The Economic Applications of Firm-Specific Digital Footprints
PI: Dr. Alan Kwan, HKU
Co-Is: Prof. Andrew Karolyi, Cornell University, Dr. Ben Matthies, Notre Dame College, Dr. Yukun Liu, University of Rochester & Dr. Gaurav Kankanhalli, University of Pittsburgh
This project combines two fields of research that have gained significant traction over the last decade: textual analysis – using machine learning to process unstructured text from the news and other types of documents – and digital footprints – digital traces of how firms interact with digital services. This project combines these elements , studying firm-specific digital footprints in the form of how firms read internet content such as news. This category of data – intent data – is a new phenomenon in the data analytics space and represents a large untapped resource for financial applications.

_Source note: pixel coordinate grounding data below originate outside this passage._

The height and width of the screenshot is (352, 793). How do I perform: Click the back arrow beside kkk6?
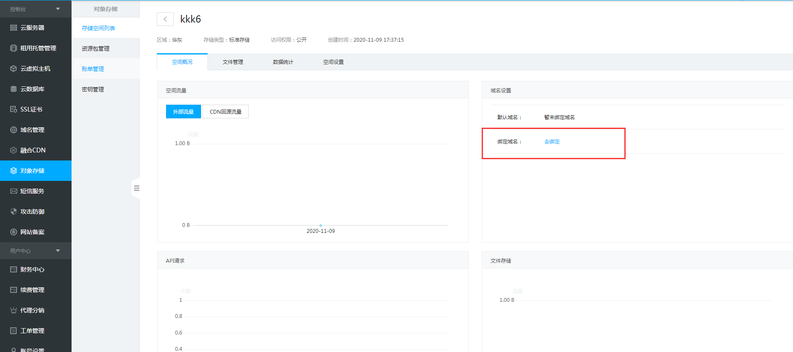coord(165,19)

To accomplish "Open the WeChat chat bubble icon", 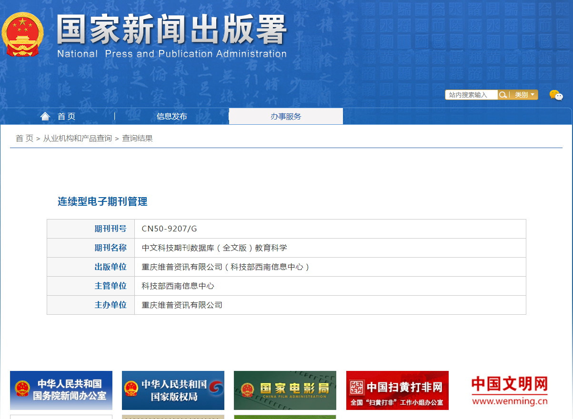I will 555,95.
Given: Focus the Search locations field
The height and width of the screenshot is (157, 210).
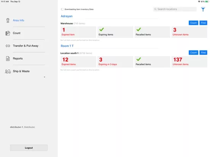Looking at the screenshot, I should tap(175, 9).
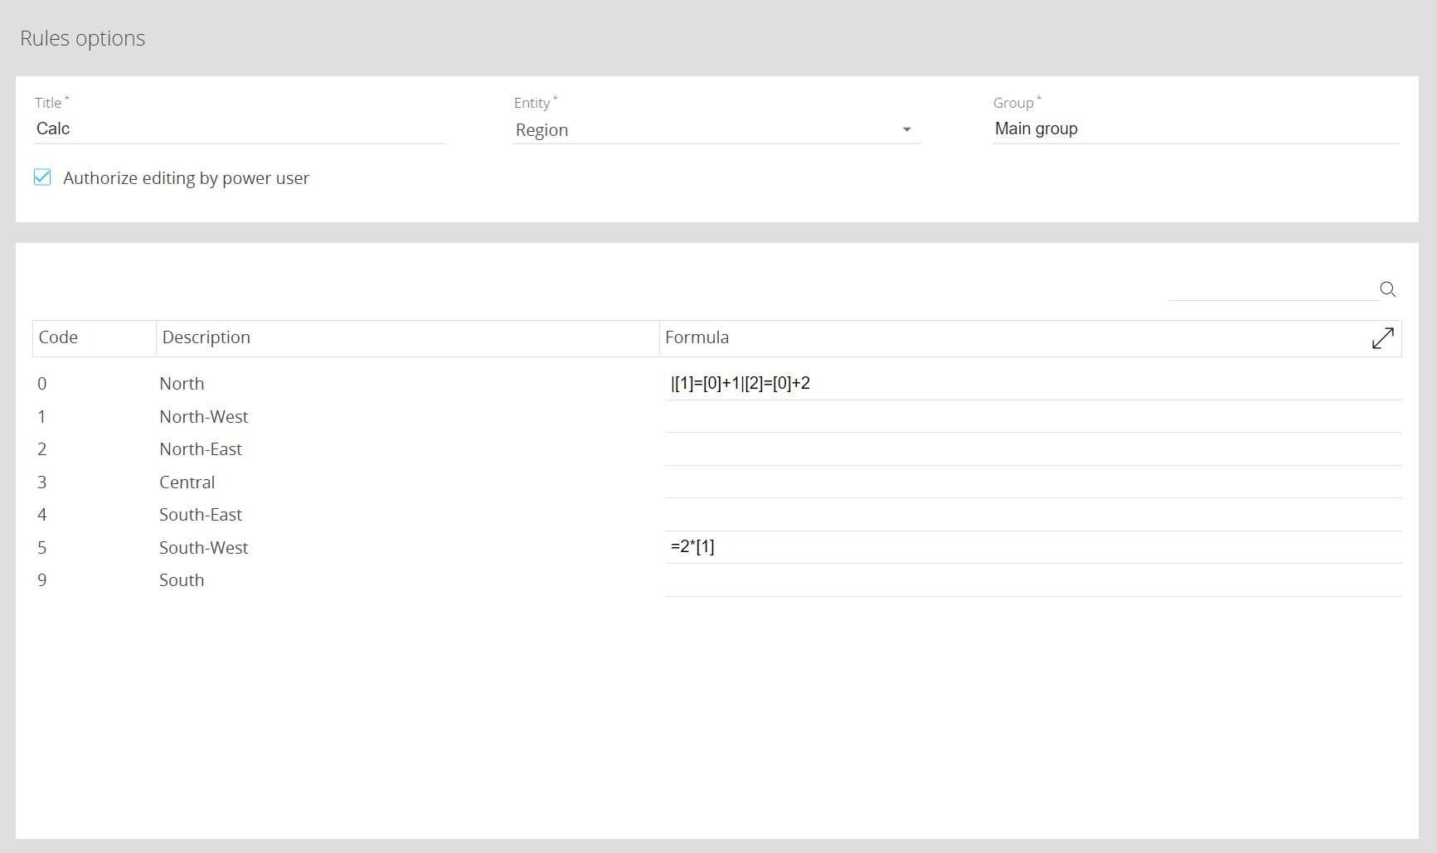The image size is (1437, 853).
Task: Click the South-East formula field
Action: (1032, 515)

I have an ongoing collaboration with an industry partner who is the category leader in intent data. Through this collaboration, I have a dataset that measures specific firms reading specific pieces of internet content. On a daily basis, this involves over 1 billion content interactions. I show that these digital footprints are extremely powerful predictors of firm outcomes such as company earnings and ESG performance. The goal of this project is to develop further applications of this data, such as measuring firms that want to raise capital, the composition of firms’ corporate culture, or understanding how investors reading the news affects the formation of asset prices.